そして、それだけの制限を感じさせない美しさや驚きのあるデザインが送られてきた。
おれは、毎月のようにその花をみて、そのデザインにいたる苦悩や、思考回路を遡ろうとした。
そして、それを自分の解釈で別の制限の中にあてはめて自分の中でひとつだけでも先に進められるようにと試行錯誤をした。
それは、とくに師を持たずにアイロニーをはじめたおれにとっては
他のフローリストにいちばん大きな影響を受けた時期だったと思う。
そして、岩井さんからさらに師であるフランスの偉大なフローリストの仕事を感じていた。

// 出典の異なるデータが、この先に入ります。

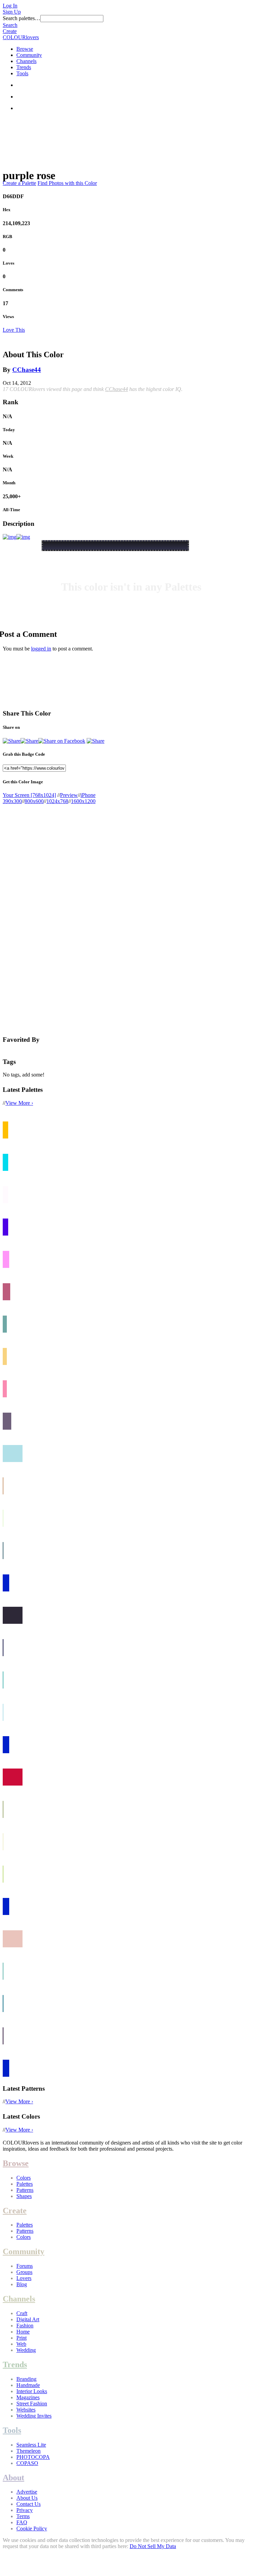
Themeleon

音楽を聴いていて、すごく気に入ったアーティストが聴いて育った音楽を聴きたくなることがある。
そしてそのルーツのアーティストに影響をうけたという
他のアーティストの音楽も聴きたくなることがある。
それと同じようにパリで一時代を築き、
世界的に有名になったクリスチャン・トルチュという偉大なアーティストの花の系譜を
見るようになった。
同じように彼のところで仕事をしていて独立した
有名フローリストの花はやはりどこかにトルチュのエッセンスが感じられて
おれは実際にこの目でトルチュの花を見たことはないんだけど、
ものすごく才能のある彼のスタッフたちが、
それぞれの才能を発揮しながらも、もっと大きな懐のクリスチャン・トルチュの誰々だと
感じさせるほどのスタイルを
トルチュが確立したという事実にただただ尊敬の念を抱いた。
キャトリーヌ・ミュラーや、ローズバッドのヴァンソン・レサール、
ヤニック・スージニエブや、アレックス・カンビ、
そうそうたる面々が彼の下で、それぞれの創造性を発揮していた。
それぞれの創造性を発揮しつつ、俺のように部外者が見たときに、
トルチュらしいと感じられるということは、すごいことだと思う。
おれはその花のスタイルにも惹かれたけど、花屋として、そういう懐の大きな部分に強烈に惹きつけられた。
アイロニーもそういう形の花屋になりたい。と強く思った。
俺がつくるアイロニーというスタイルの中で、
スタッフの創造性がいかんなく発揮できるような大きな懐。
しかし、そのころはアイロニーの花に押さえつけてしまうか、
アイロニーの枠からはみ出してしまうか、
どちらかになってしまうことばかりだった。
たくさんの気持ち入れてつくったスタッフの花を
アイロニーの花ではないと
否定して泣かしてしまうこともあった。
そんなクリスチャン・トルチュという偉大な花屋に漠然と憧れを抱いていたものの、
このときもまだパリに店を出したいとは思ってはいなかった。
それどころか、おれはパリに行ったことすらなかった。
ひとつのきっかけは、ある同世代のフローリストがもたらした。
彼は、おれよりもひとつ年下だったが、
アイロニーよりも1年早く苦楽園という芦屋の近くにある西宮の高級住宅街で花屋を開いていた。
思えば俺の変化がその彼に少なからず影響を与え、
そしてめぐりめぐって俺をパリに向かわせることになったのだった。
さて、その彼の話はまたいずれゆっくりとするとして。
人生というのは本当に不思議なものだ。
全てのことがつながっている。
Avec les Fleurs と名付けたこの物語は、
これからのアイロニーのパリでの挑戦を
一緒に楽しんでもらえるようにたくさんの写真とともに
ここに至るまでの過去のことも振り返りながら、
花を仕事にしている人はなにか役立つことを見つけられたり
一番心がけたいのは、たくさんの人に花屋というものをよく知ってもらって、
花を贈るということの楽しさを知ってもらえるような話をしたいと思っています。
花は人と人をつないでくれます。
俺はすごく人に恵まれて生きてきています。それは花が近くにあるからです。
あなたの人生という旅のもちものに少しだけでも花を手に取ってみたなら
その旅はきっと素晴らしい人とのつながりで彩られるでしょう。
第1話はここまでにしておこうと思います。